Exercise directions: In the records below, the line that contains "Image resolution: width=1409" marks the start. Copy it and each line after it through the end, exactly, without pictures.

Records shown:

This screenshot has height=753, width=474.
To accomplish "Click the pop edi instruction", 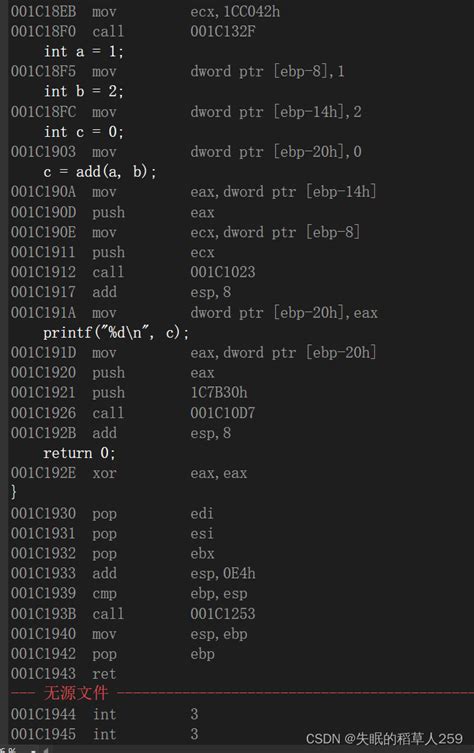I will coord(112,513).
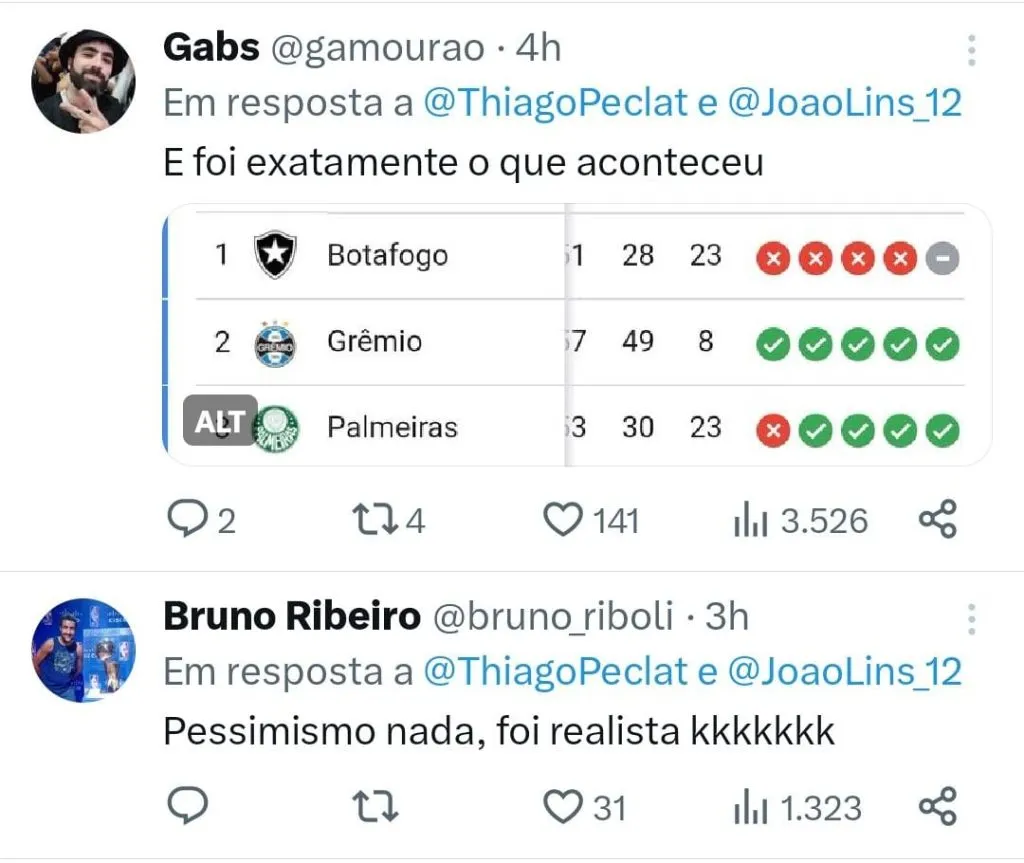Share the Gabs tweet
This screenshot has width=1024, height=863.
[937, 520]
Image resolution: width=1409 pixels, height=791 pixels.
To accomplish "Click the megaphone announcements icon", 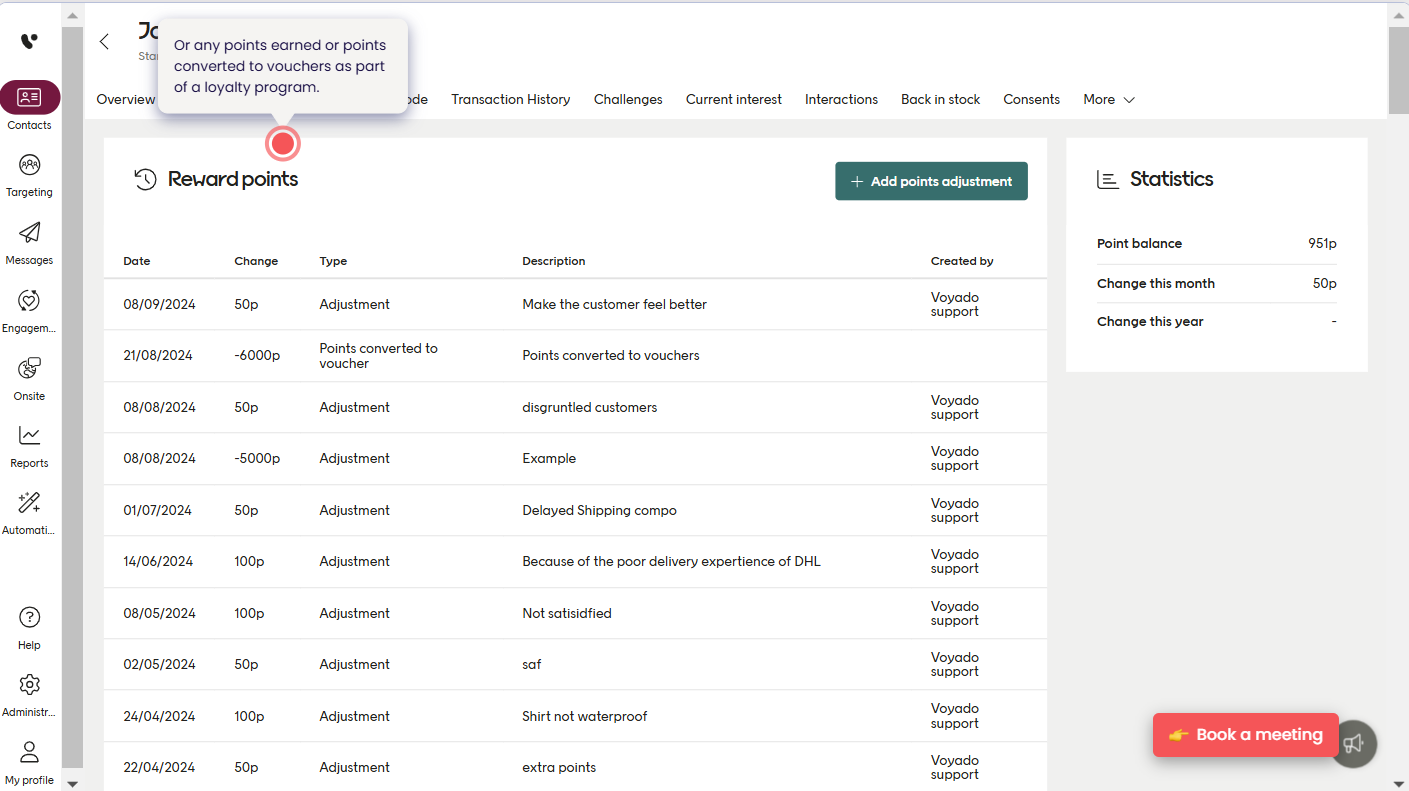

Reply:
Image resolution: width=1409 pixels, height=791 pixels.
To accomplish "Click the megaphone announcements icon", 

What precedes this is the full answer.